Physical Evidence
Confirmed Debris
Verified physical debris recovered from the Indian Ocean coastline
As of mid-2026, more than 30 pieces of debris have been found along the Indian Ocean coastline. Of these, three have been formally confirmed as originating from MH370, and approximately 20 more have been assessed as "almost certainly" or "very likely" from the aircraft. The geographic distribution of all confirmed pieces is consistent with a crash in the southern Indian Ocean and subsequent drift modelling by CSIRO.
No human remains have been formally recovered or identified.
What the Debris Tells Us
Confirmed by drift modelling
CSIRO's David Griffin ran drift simulations backwards from the recovery locations to estimate where MH370 entered the water. All simulations converge on the southern Indian Ocean 7th arc — strongly corroborating the Inmarsat satellite data.

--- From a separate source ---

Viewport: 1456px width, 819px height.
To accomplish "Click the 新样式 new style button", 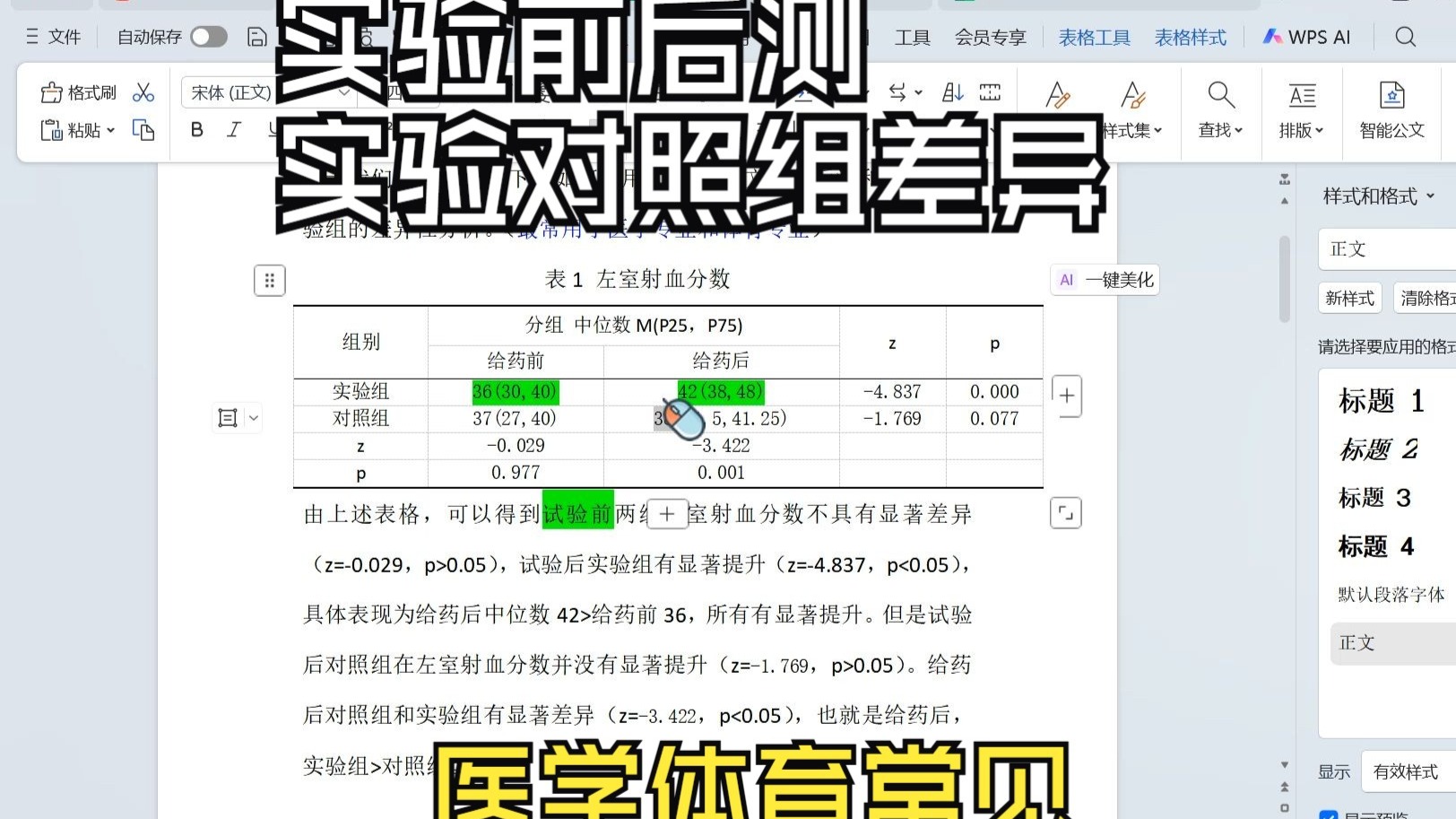I will pos(1350,298).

High-speed impact, not controlled ditching
Forensic examination of the flaperon and outboard flap shows they were not set in a landing configuration. The fracture and stress patterns indicate a high-speed, high-energy impact with the water surface — not a controlled landing or deliberate ditching.
No black boxes recovered
The flight data recorder and cockpit voice recorder have not been found. Without them, the events in the cockpit remain unknown. The recorders are believed to be with the main aircraft wreckage on the seabed.